Comparison of SNPs and microsatellites for assessing the genetic structure of chicken populations.
Journal - Animal genetics
Many studies in human genetics compare informativeness of single-nucleotide polymorphisms (SNPs) and microsatellites (single sequence repeats; SSR) in genome scans, but it is difficult to transfer the results directly to livestock because of different population structures. The aim of this study was to determine the number of SNPs needed to obtain the same differentiation power as with a given standard set of microsatellites. Eight chicken breeds were genotyped for 29 SSRs and 9216 SNPs. After filtering, only 2931 SNPs remained. The differentiation power was evaluated using two methods: partitioning of the Euclidean distance matrix based on a principal component analysis (PCA) and a Bayesian model-based clustering approach. Generally, with PCA-based partitioning, 70 SNPs provide a comparable resolution to 29 SSRs. In model-based clustering, the similarity coefficient showed significantly higher values between repeated runs for SNPs compared to SSRs.
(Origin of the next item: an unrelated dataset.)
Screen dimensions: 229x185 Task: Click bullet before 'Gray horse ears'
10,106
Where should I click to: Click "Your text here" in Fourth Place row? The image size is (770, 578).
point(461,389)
For the membership coefficients, reflecting the proportion to which a fraction segment of the genome belongs to the ith cluster, the highest values were obtained for 29 SSRs and 100 SNPs respectively. With a low number of loci (29 SSRs or =100 SNPs), neither marker types could detect the admixture in the Gödöllö Nhx population. Using more than 250 SNPs allowed a more detailed insight into the genetic architecture. Thus, the admixed population could be detected. It is concluded that breed differentiation studies will substantially gain power even with moderate numbers of SNPs.© 2011 The Authors, Animal Genetics © 2011 Stichting International Foundation for Animal Genetics.